Asimismo, las inversiones chinas de hidrocarburos y comunicaciones en Uzbekistán, Kazajstán y Tayikistán crecieron considerablemente durante el 2005.

Por su parte, el actual gobierno kirguiz, que supuestamente le debe su existencia a la ayuda de Estados Unidos, también manifestó, presionado en el marco de la reunión del Grupo de Shanghai, que EE.UU. debería retirarse de la zona.

Estados Unidos, al ver que su ex aiado Karimov se muestraba cada vez más hostil hacia Washington y más cercano a Moscú y a Pekín, sus nuevos aliados de Kirguizistán manifiestaron que Estados unidos debía irse y que las empresas chinas arribaban a Asia Central en grandes contingentes, decide mover a su alfil y amenzar a varias piezas enemigas.

El secretario de defensa norteamericano, Donald Rumsfeld realizó un viaje relámpago a Kirguyizistán y Tayikistán para hacerles acordar de quién manda. Luego de la entrevista con Rumsfeld, el nuevo presidente kirguiz, Kurmanbek Bakiyev, en un reportaje hecho por la tlevisión rusa, manifestó una gran contradicción: “La presencia de tropas norteamericanas responde a nuestros intereses nacionales. El problema de Afganistán está muy lejos de solucionarse”.

Por otra parte, el alquiler de la base de Manás representa el 7 % del Producto Bruto Interno de Kirguizistán, algo difícil de despreciar.

Conlusión

La militarización estadounidense en Asia Central luego del 11-S, las Revoluciones de Terciopelo en el espacio postsoviético y la inauguración del oleoducto Bakú-Tbilisi-Ceyhan, han producido un enorme avance de las compañías norteamericanas y europeas en esta zona y en el Mar Caspio.

Pero, durante 2005, la respuesta del bloque encabezado por China y Rusia no se hizo esperar, la cración de la patrulla del Caspio demuestra quiénes son los que dominan en esa zona, además de las crecientes inversiones chinas y de la dureza del energéticamente rico Uzbekistán.

Muchos anuncian más revoluciones de terciopelo en las ex repúblicas soviéticas, sin embargo, no siempre Estados Unidos tiene que usar esa arma, hay gobiernos como el de Azerbaiyán que ha decidido abandonar la influencia rusa y colaborar con la creación del oleoducto, a camio de las enormes ganacias y de que Washington no denuncie la falta de democracia.

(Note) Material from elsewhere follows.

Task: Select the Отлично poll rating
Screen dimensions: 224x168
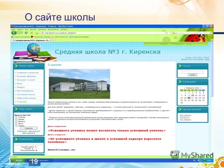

Todo parece apuntar a que las tensiones van a ir creciendo. Los gobiernos centroasiáticos se endurecen más con su población gracias a la complicidad rusa y china.

Los ataques de grupos extremistas pueden volver a repetirse, así como también las masacres a manifestantes y guerrilleros, pero lo más probable es que las alianzas cambien. Por ejemplo, el gobierno de Kazajstán parece jugar a dos puntas, por un lado es un miembro activo del Grupo Shanghai y por el otro manifestó su deseo de extender el oleoducto de Bakú a su territorio, en clara adhesión a la política estadounidense.

Sin embargo, como en todos los conflictos, no hay ni buenos ni malos. Todas las potencias responden a los intereses de las poderosas empresas, que son en su mayoría privadas. La lucha de intereses comenzó hace cuatro años, pero se agudizó en el último año y medio. Lo que está en juego es la dominación de los últimos y más grandes yacimientos de gas y petróleo de la historia de la humanidad.